◆ Exercise aim ◆
Your answer must be an exact copy of every record.

◆ Records drawn from a dataset ◆
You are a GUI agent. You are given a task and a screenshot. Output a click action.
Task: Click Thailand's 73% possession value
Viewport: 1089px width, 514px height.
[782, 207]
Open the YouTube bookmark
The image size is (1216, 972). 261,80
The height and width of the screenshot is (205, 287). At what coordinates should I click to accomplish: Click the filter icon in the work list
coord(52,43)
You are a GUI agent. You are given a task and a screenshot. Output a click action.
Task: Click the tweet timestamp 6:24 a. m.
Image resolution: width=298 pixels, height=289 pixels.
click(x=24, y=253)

◆ Solution below ◆
You are a GUI agent. You are given a task and a screenshot. Output a click action.
Task: Click Thailand's 73% possession value
Viewport: 1089px width, 514px height.
[782, 207]
Open the YouTube bookmark
The image size is (1216, 972). 261,80
The height and width of the screenshot is (205, 287). At what coordinates should I click to accomplish: Click the filter icon in the work list
coord(52,43)
You are a GUI agent. You are given a task and a screenshot. Output a click action.
Task: Click the tweet timestamp 6:24 a. m.
Image resolution: width=298 pixels, height=289 pixels.
click(x=24, y=253)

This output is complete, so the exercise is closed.